• [PROBLEMS AND TASKS]
a - List every forum username that appears in the FreeBSD forum thread below.
b - Please retype the part of the FreeBSD forum thread below that begins at the words "Both things are" and stops after "fetching update files.)".
c - Extend the FreeBSD forum thread below with a continuation that picks up where it stops.

• [TEXT]

But: You have *not* updated anything - `freebsd-update fetch` does what that command says: It just downloads; There was no change at any file of a running system, and it doesn't change anything related to a boot process. It just "fetches". (To change something there is a second command afterwards needed.)

Both things are not related: Your problems are elsewhere, and are not related to the "unfinished update". (But without your missing libc I doubt you will run any command on FreeBSD, even not a login shell. It is weird that that fundamental file could be missed, as it is undeletable by default; You must have messed some things up *before* you started to fetching update files.)

But as SirDice said: Fix your Grub / boot environment first.


----------



## sudosu (Nov 11, 2022)

jmos said:


> But: You have *not* updated anything - `freebsd-update fetch` does what that command says: It just downloads; There was no change at any file of a running system, and it doesn't change anything related to a boot process. It just "fetches". (To change something there is a second command afterwards needed.)

• [EXTRACTED RECORDS]
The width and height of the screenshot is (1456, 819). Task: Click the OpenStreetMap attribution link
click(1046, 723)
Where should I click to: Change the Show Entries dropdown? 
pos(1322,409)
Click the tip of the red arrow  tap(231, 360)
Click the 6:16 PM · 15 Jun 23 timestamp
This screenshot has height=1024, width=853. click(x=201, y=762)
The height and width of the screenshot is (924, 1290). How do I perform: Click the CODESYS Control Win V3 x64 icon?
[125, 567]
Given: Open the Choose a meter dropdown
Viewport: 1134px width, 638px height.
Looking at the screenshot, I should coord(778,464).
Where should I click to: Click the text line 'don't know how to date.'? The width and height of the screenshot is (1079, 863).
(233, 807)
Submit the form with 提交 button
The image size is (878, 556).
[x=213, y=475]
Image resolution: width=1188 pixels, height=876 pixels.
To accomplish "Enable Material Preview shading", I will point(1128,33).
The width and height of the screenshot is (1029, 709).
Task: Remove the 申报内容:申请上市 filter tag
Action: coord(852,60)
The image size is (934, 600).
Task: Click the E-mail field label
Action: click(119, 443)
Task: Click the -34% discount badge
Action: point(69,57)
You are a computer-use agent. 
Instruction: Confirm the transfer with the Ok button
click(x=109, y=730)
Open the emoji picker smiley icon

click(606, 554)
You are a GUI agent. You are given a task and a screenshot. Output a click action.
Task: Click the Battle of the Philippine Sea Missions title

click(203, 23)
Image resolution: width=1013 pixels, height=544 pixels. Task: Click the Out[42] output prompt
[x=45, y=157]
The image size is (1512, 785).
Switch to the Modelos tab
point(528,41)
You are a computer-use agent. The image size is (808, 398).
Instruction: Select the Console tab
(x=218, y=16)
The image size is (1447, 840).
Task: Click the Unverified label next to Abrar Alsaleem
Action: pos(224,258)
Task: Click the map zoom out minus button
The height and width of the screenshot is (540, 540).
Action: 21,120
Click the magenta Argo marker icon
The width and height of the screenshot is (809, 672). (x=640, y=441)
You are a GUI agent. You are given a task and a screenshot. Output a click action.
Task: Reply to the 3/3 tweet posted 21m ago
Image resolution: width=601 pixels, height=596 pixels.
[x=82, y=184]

• [ANSWERS BY TASK]
a - SirDice, sudosu, jmos

b -
Both things are not related: Your problems are elsewhere, and are not related to the "unfinished update". (But without your missing libc I doubt you will run any command on FreeBSD, even not a login shell. It is weird that that fundamental file could be missed, as it is undeletable by default; You must have messed some things up *before* you started to fetching update files.)

c -
> 
> Both things are not related: Your problems are elsewhere, and are not related to the "unfinished update". (But without your missing libc I doubt you will run any command on FreeBSD, even not a login shell. It is weird that that fundamental file could be missed, as it is undeletable by default; You must have messed some things up *before* you started to fetching update files.)
> 
> But as SirDice said: Fix your Grub / boot environment first.


Thanks. You are right though.
Without missing libc, I will still be coding happily in Linux and slowly reading Absolute FreeBSD from page 1.
This is the brute force of learning FreeBSD.

Probably libc is missing after I ran pkg delete gnome and all dependent applications manually. (I remember some icons were greyed right after). Missing libc prevent me launch Firefox in KDE and xfce. Booting FreeBSD is still fine without libc. I can juggle DE between KDE and xfce.

I understand that fetch wont change anything, but fact is that after fetch process halt, I cant no longer boot FreeBSD while still able to boot Ubuntu and Windows. (I am not blaming FreeBSD, I am learning FreeBSD and cursing the mess I created). Grub got no problem at this point in time.

Grub only started to fail when I ran gpart set active to GPT disk. Grub dissapeared and I don't know how to fix this.
I wanted to undo set active but not sure which commands to type in. Maybe damage has been done and irreversible.
I am now trying to recover Grub using Ubuntu Live CD.


----------



## SirDice (Nov 11, 2022)

sudosu said:


> I made sure EUFI booting, no CSM boot. NVMe0 set at top priority boot order. It doesn't work.
> It kept loading on boot menu (attached) every time I reboot.


In the BIOS boot order, select "Ubuntu", not NVMe0. 



sudosu said:


> Probably libc is missing after I ran pkg delete gnome and all dependent applications manually.


It won't. libc is  part of the base OS, packages aren't going to touch it.


----------



## sudosu (Nov 12, 2022)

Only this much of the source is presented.